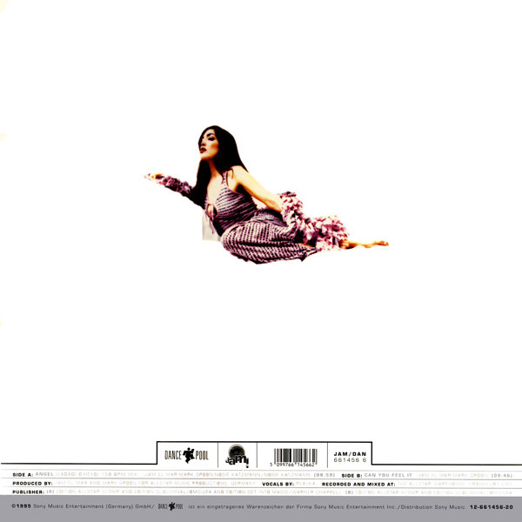The image size is (522, 522).
Task: Click the 'SIDE A:' label
Action: [x=19, y=476]
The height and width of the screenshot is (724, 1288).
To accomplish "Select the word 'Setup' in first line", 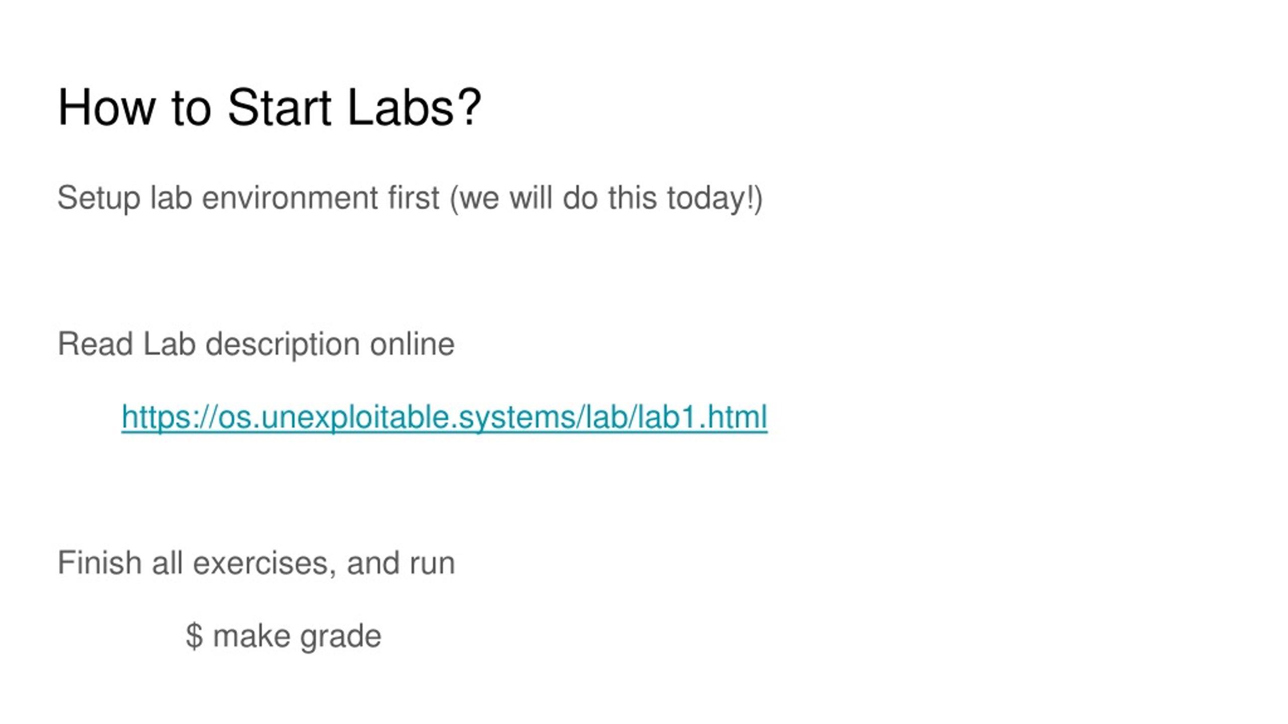I will pyautogui.click(x=99, y=198).
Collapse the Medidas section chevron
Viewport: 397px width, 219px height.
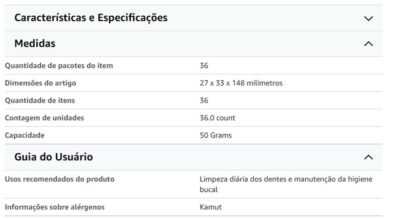(x=368, y=44)
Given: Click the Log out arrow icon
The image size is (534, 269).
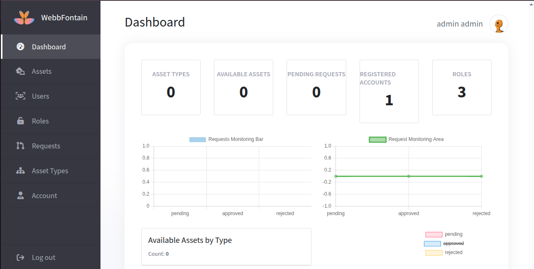Looking at the screenshot, I should coord(20,257).
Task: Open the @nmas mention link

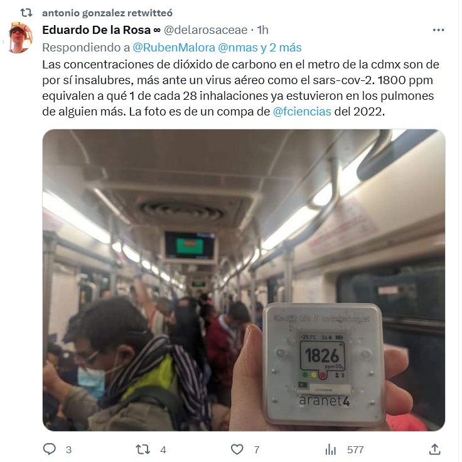Action: pos(238,48)
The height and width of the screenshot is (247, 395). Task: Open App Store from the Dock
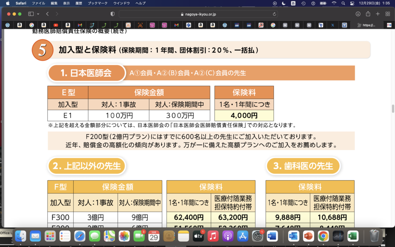coord(243,235)
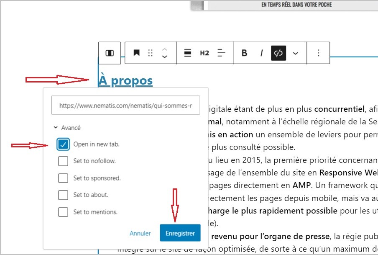The width and height of the screenshot is (378, 255).
Task: Uncheck Open in new tab
Action: [63, 144]
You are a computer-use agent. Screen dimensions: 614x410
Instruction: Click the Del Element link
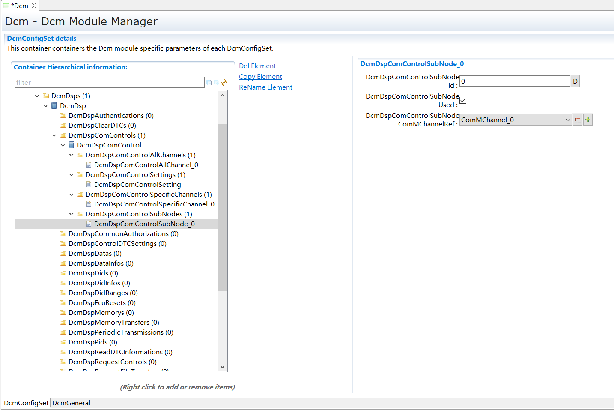(x=257, y=66)
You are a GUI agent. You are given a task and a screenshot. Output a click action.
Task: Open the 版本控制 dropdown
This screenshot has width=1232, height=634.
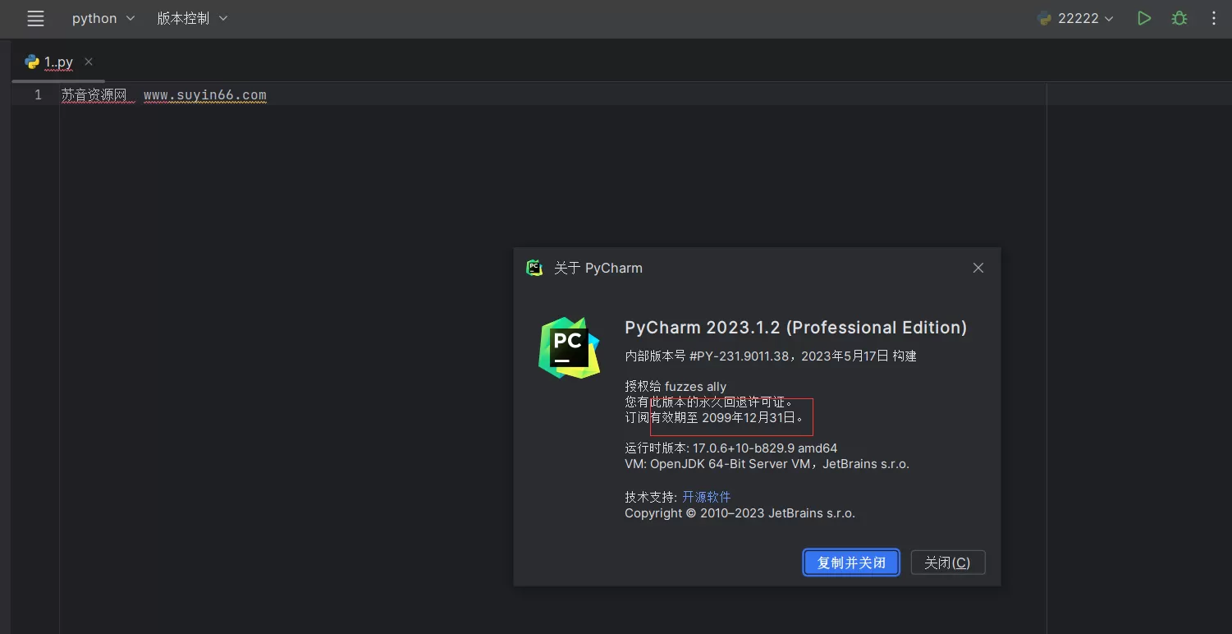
——
Only the lines from the line with "Collapse the Medidas section chevron" through the end of the entries above, copied exactly and with both ends included, belong in the response; the pictures do not.

Collapse the Medidas section chevron
Viewport: 397px width, 219px height.
(x=368, y=44)
Given: Click the Log out arrow icon
The image size is (534, 269).
Looking at the screenshot, I should coord(20,257).
Task: Open the @nmas mention link

Action: pos(238,48)
The height and width of the screenshot is (247, 395). Task: Open App Store from the Dock
coord(243,235)
The width and height of the screenshot is (378, 255).
Task: Uncheck Open in new tab
Action: [63, 144]
You are a computer-use agent. Screen dimensions: 614x410
Instruction: Click the Del Element link
(x=257, y=66)
You are a GUI agent. You are given a task and a screenshot. Output a click action.
Task: Open the 版本控制 dropdown
This screenshot has width=1232, height=634.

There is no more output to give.